What to produce
Could you repeat, exactly and with no pictures, only the lines from the start of the records through the line containing "dormir? (225, 2316)"?

(Dataset entries)
===

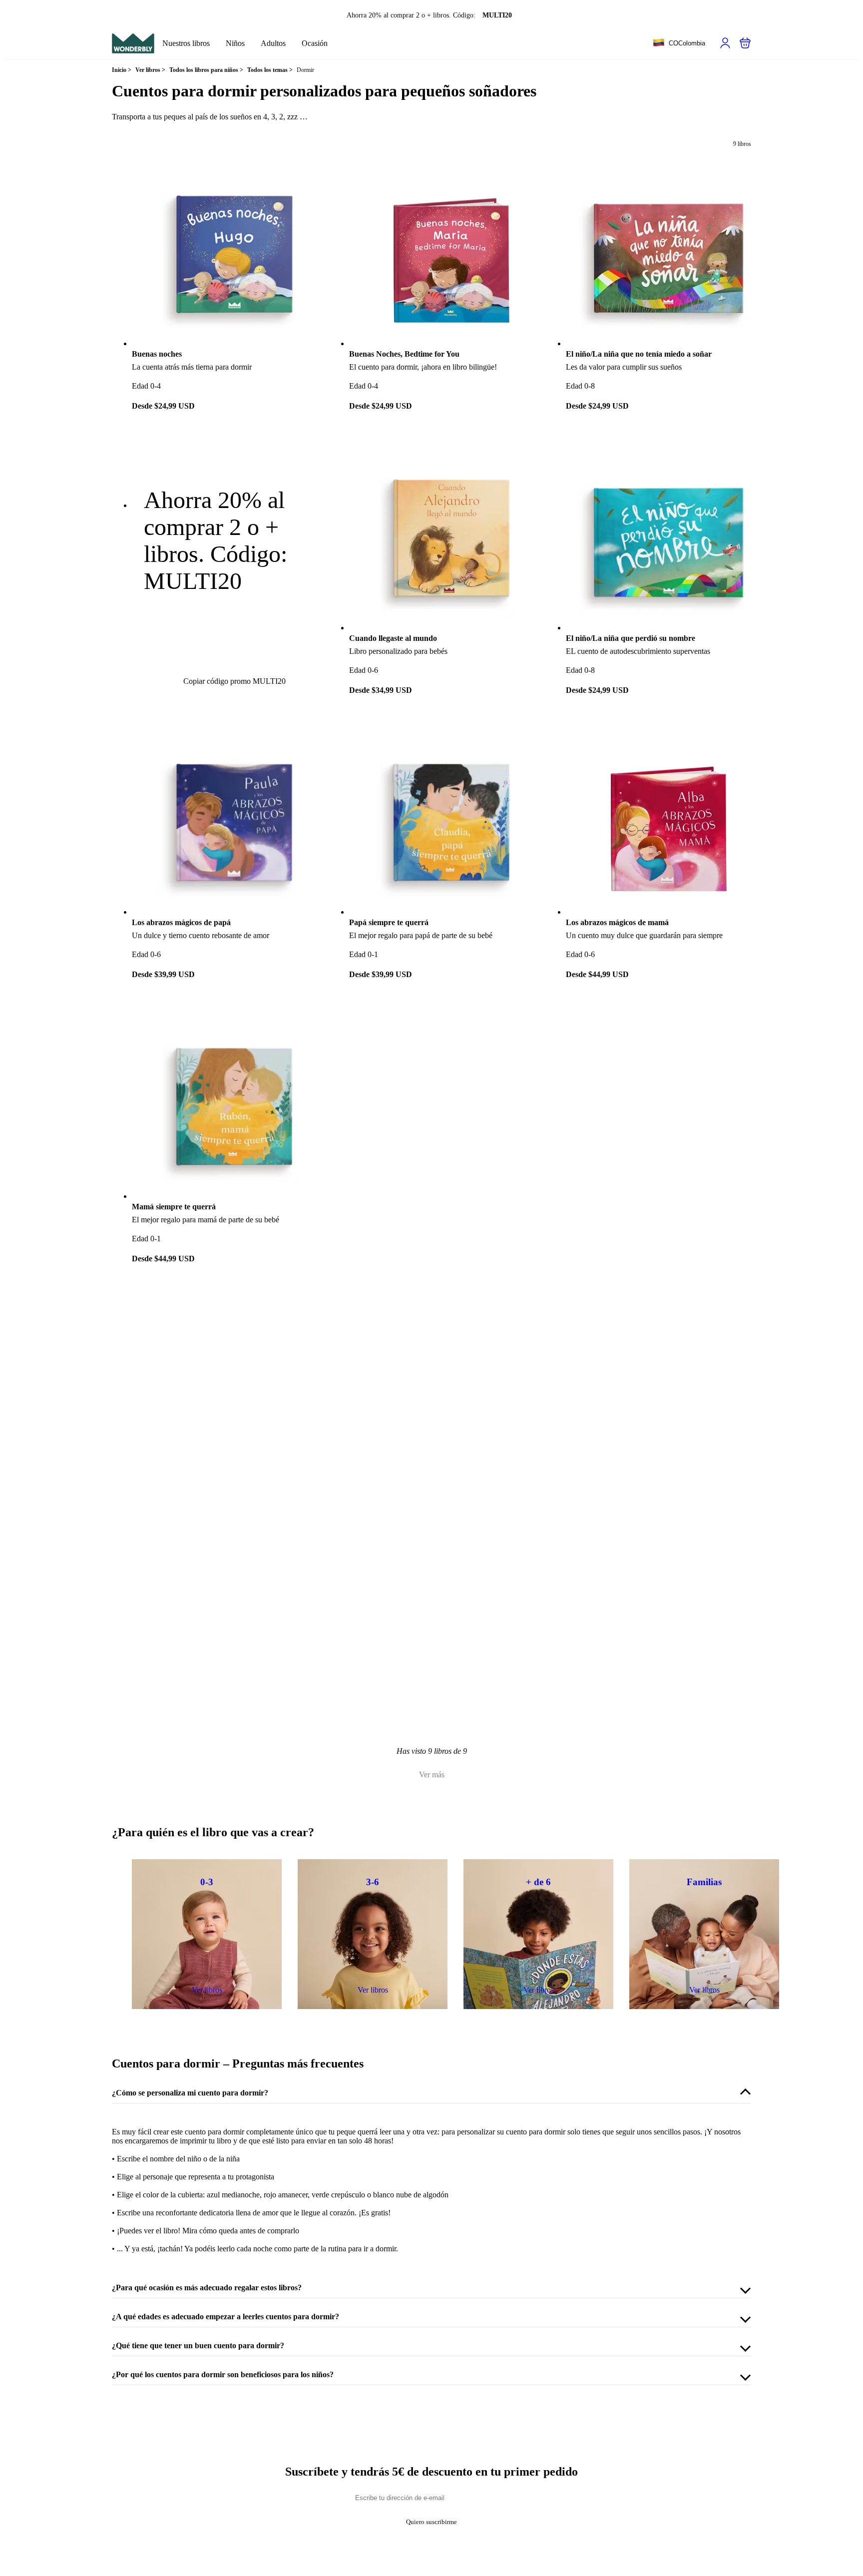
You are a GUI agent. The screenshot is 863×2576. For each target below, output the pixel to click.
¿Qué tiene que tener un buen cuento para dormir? (198, 2345)
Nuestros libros (186, 43)
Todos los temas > (270, 69)
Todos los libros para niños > (206, 69)
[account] (725, 43)
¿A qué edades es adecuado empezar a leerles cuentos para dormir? (225, 2316)
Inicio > (121, 69)
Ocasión (315, 43)
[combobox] (679, 43)
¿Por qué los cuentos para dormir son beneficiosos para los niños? (223, 2374)
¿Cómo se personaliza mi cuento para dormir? (190, 2092)
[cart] (745, 43)
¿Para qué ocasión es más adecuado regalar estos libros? (207, 2287)
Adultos (273, 43)
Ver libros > (150, 69)
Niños (235, 43)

===

Exercise answer
You are a GUI agent. The screenshot is 863×2576. For each target below, output the pixel to click.
¿Qué tiene que tener un buen cuento para dormir? (198, 2345)
Nuestros libros (186, 43)
Todos los temas > (270, 69)
Todos los libros para niños > (206, 69)
[account] (725, 43)
¿A qué edades es adecuado empezar a leerles cuentos para dormir? (225, 2316)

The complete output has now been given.